What you will do: At the line with "Instruction: Click the", start transcribing; stop after the last line of the data below. Keep it exact and leave pictures out.
Data shown below:
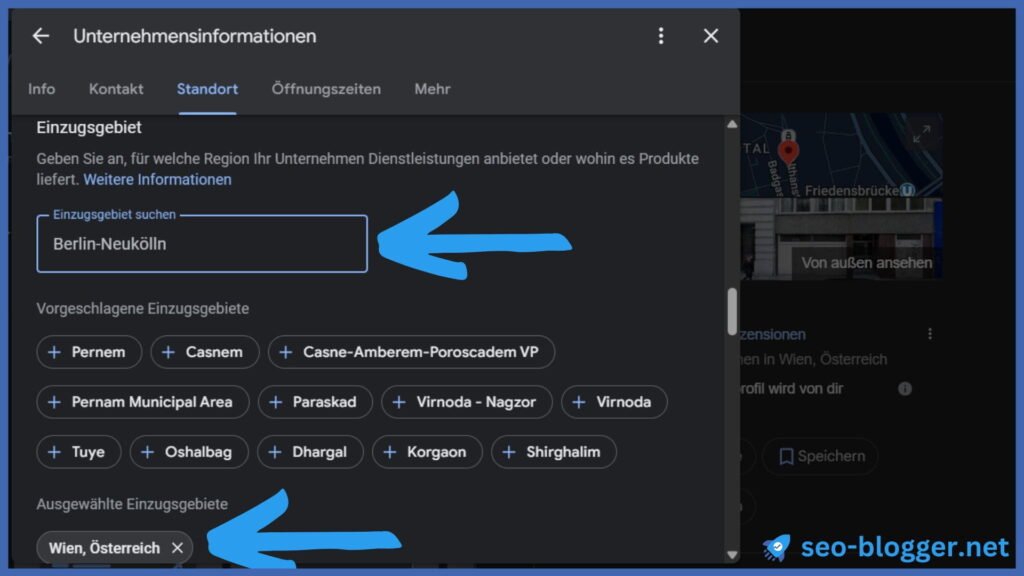Expand the map with the fullscreen icon

[921, 133]
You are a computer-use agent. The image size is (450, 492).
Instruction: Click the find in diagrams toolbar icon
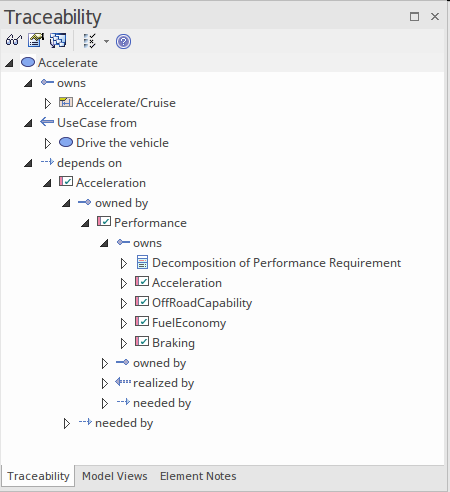pos(58,41)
End of Data shown.
Response to the task:
Instruction: Click the find in diagrams toolbar icon
pos(58,41)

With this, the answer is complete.